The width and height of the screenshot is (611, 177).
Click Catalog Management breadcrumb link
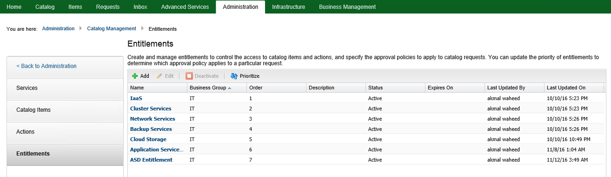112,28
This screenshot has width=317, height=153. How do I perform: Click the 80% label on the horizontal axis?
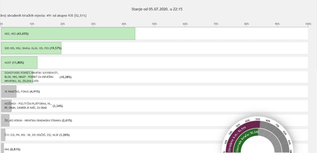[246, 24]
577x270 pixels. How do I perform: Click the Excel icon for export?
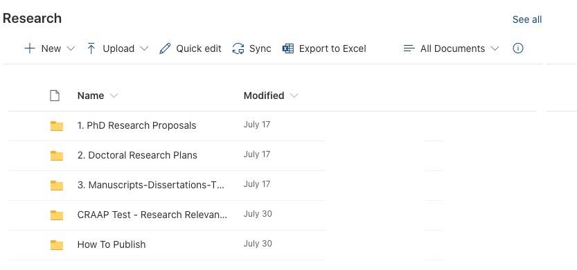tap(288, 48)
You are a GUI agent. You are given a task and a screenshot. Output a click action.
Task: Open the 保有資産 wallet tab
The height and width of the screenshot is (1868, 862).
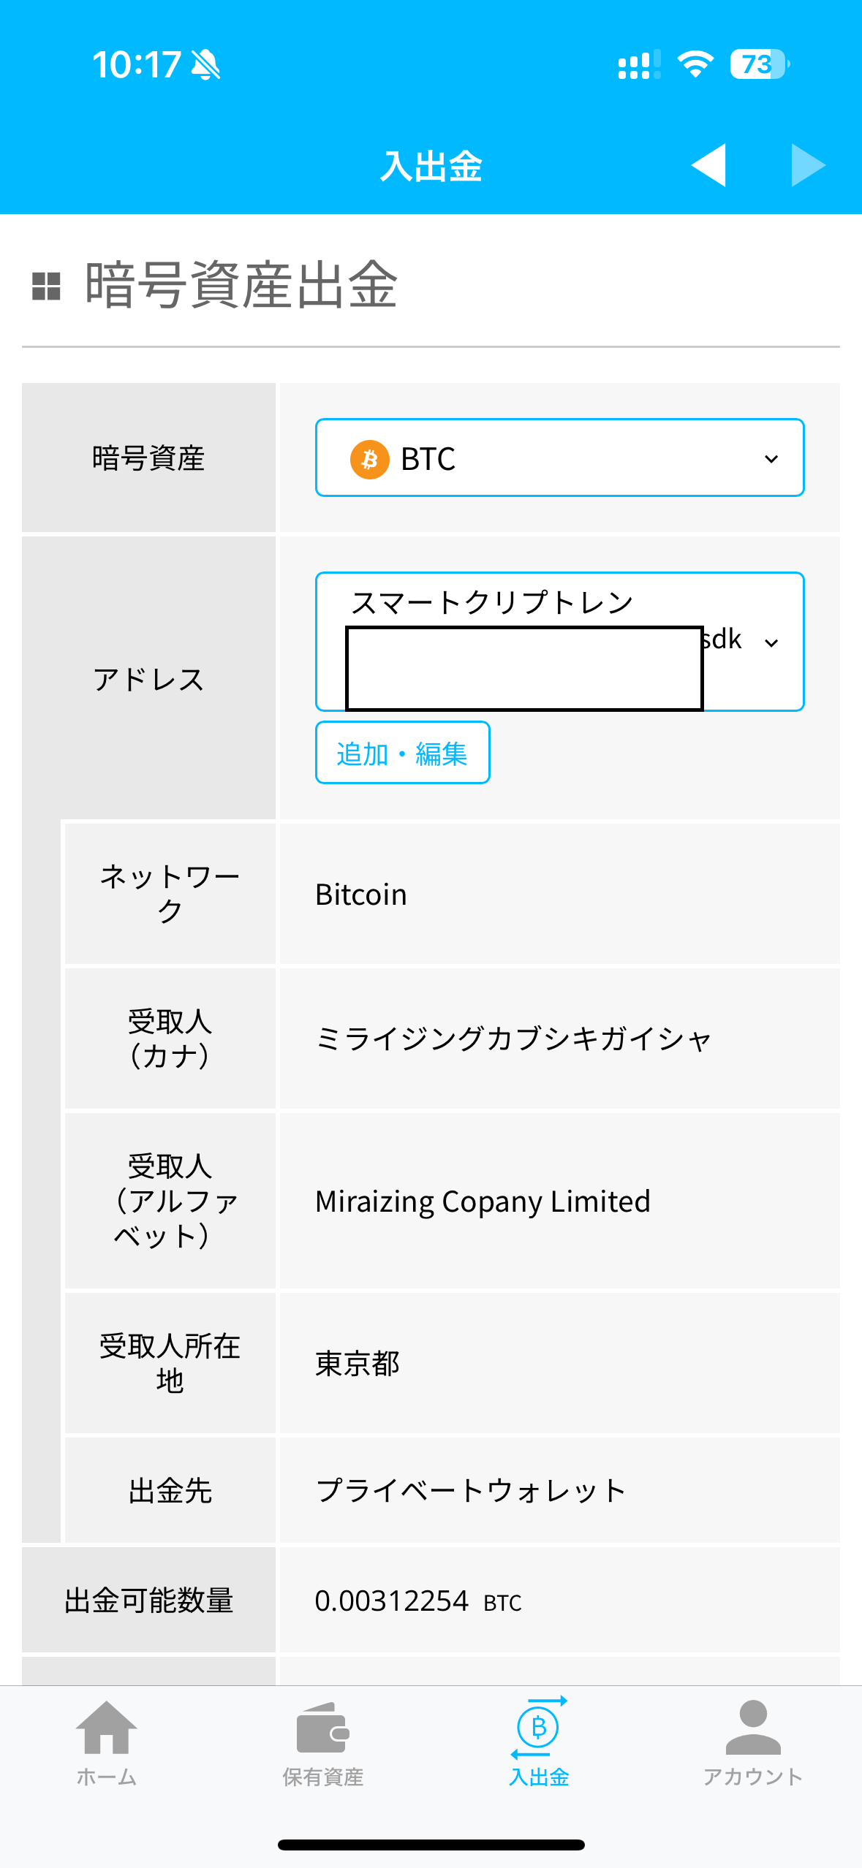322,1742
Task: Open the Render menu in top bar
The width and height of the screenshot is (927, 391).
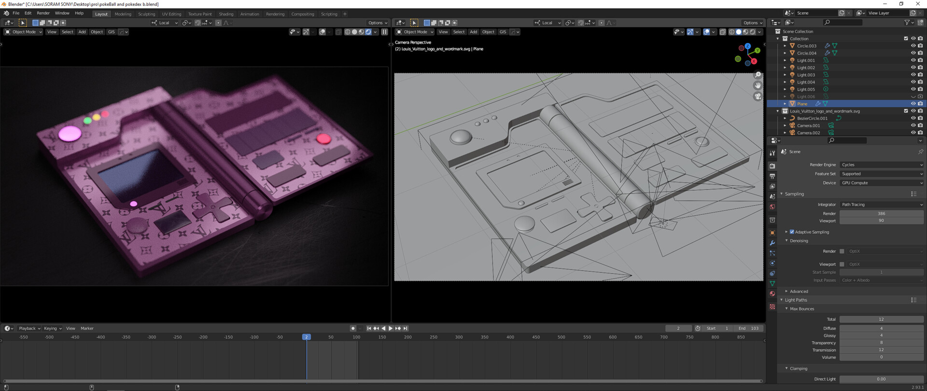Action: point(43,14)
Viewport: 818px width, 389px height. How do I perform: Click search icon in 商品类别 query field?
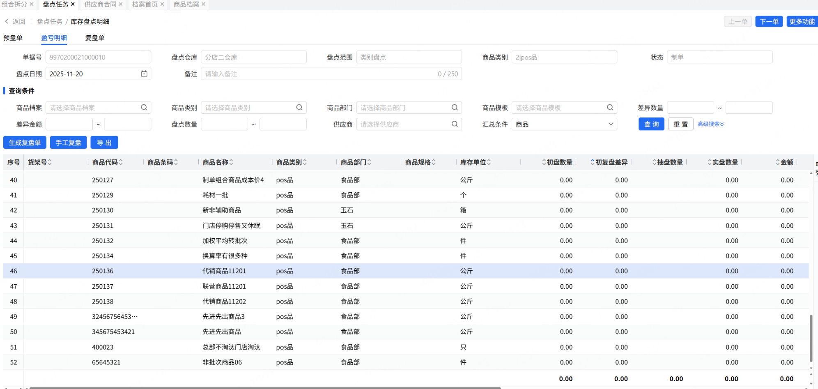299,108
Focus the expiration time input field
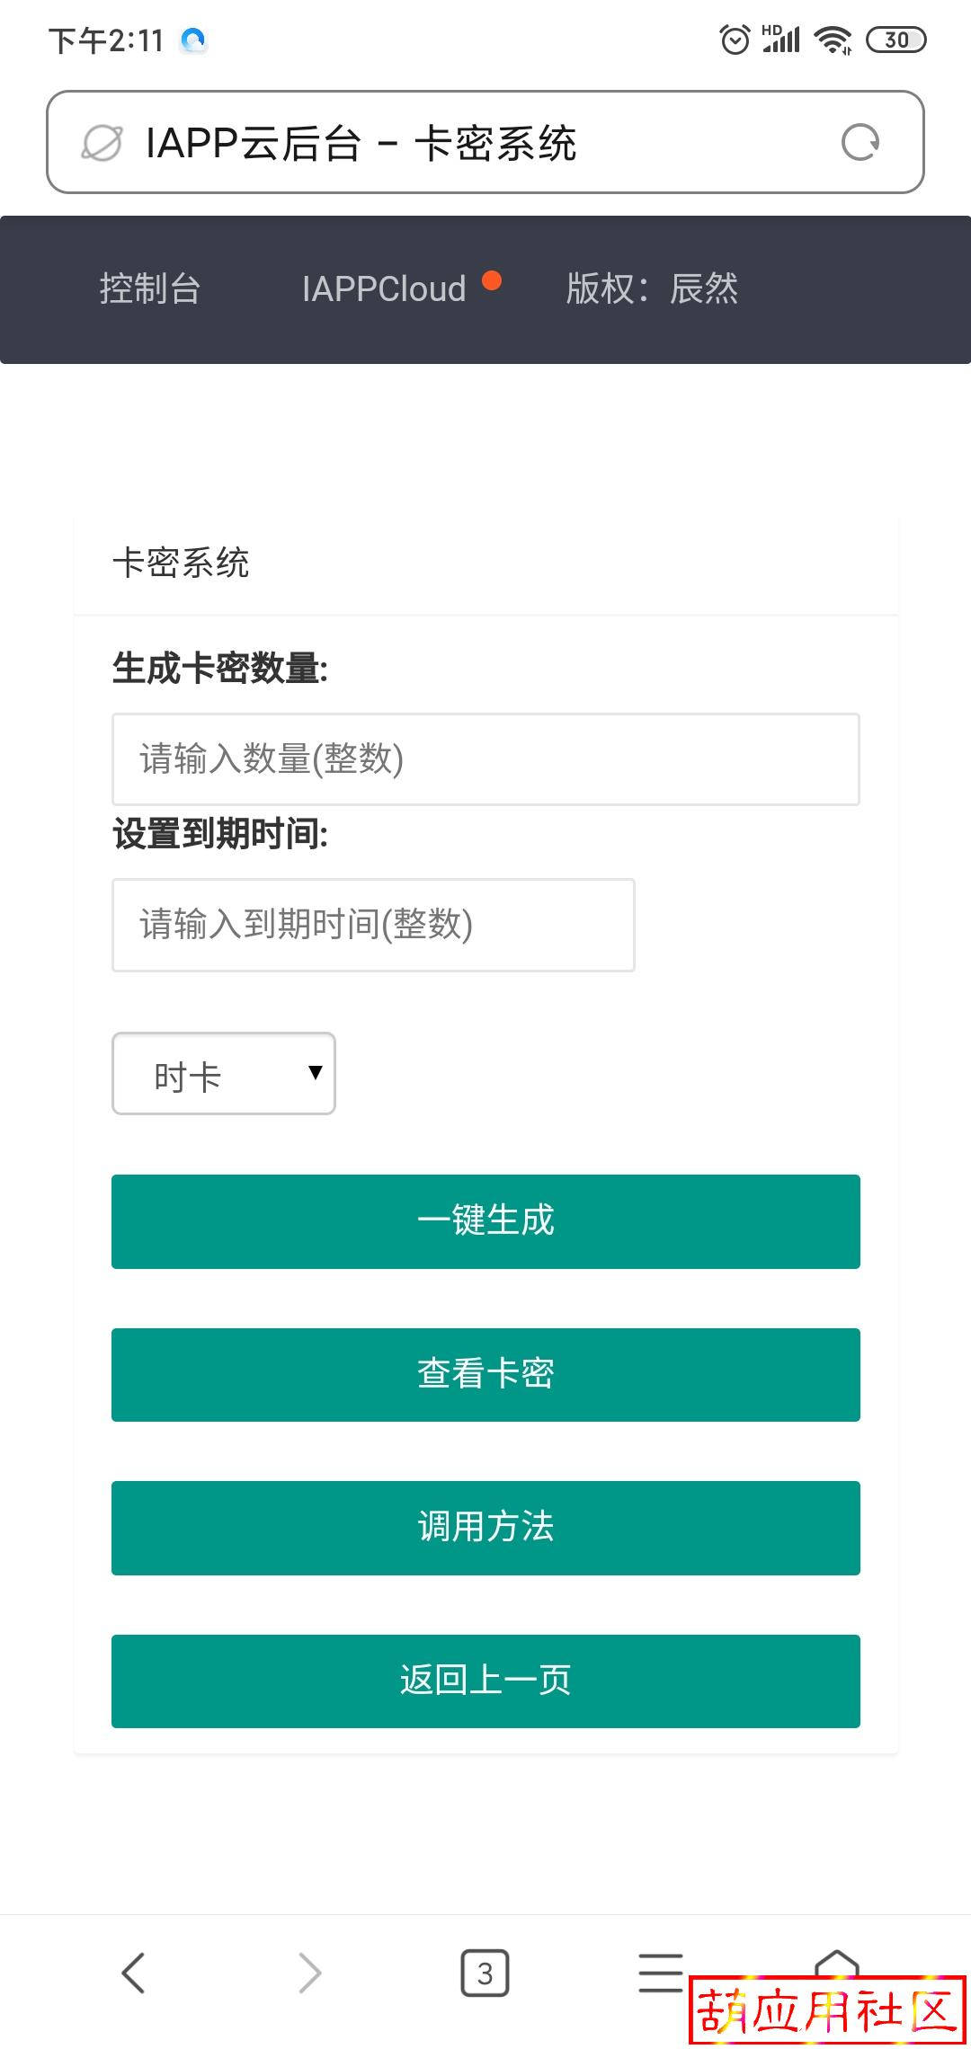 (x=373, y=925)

* * *

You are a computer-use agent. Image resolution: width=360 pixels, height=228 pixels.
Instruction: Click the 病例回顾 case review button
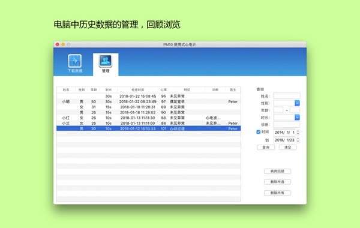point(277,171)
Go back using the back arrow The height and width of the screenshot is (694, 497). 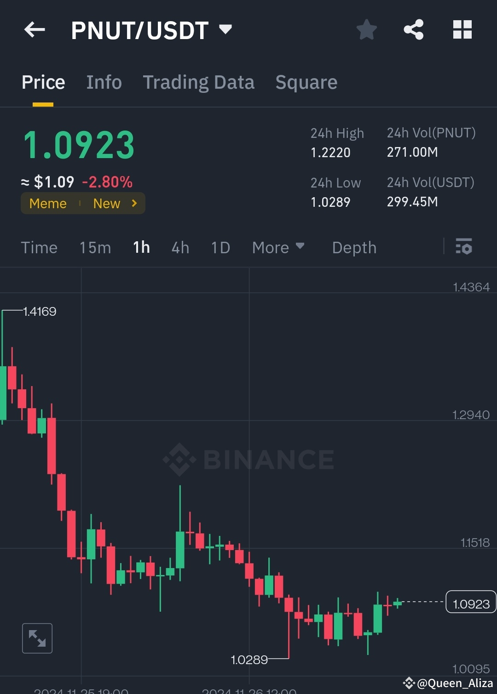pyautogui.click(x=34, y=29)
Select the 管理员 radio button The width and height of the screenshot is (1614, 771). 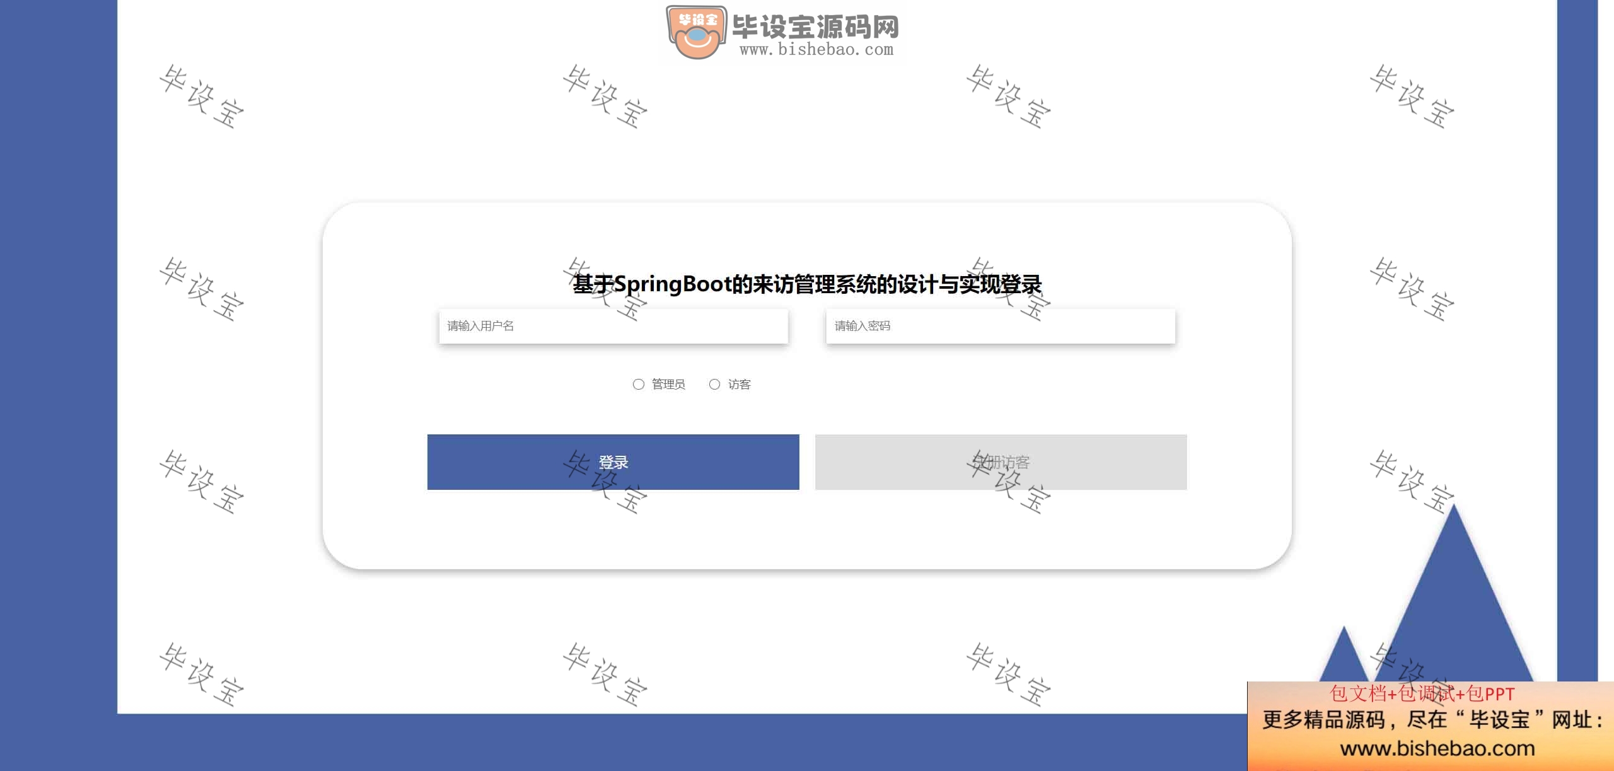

--

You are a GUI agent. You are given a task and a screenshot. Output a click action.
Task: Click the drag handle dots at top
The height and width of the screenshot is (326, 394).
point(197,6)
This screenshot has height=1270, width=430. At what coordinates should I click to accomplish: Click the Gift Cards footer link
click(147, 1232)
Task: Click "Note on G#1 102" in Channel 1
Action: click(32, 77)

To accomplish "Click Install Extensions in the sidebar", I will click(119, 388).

● **What needs to be done**:
Copy every line above that holds the word "Open".

● **Response to this exercise**:
Task: Open the 保有資産 wallet tab
Task: Open the Render menu in top bar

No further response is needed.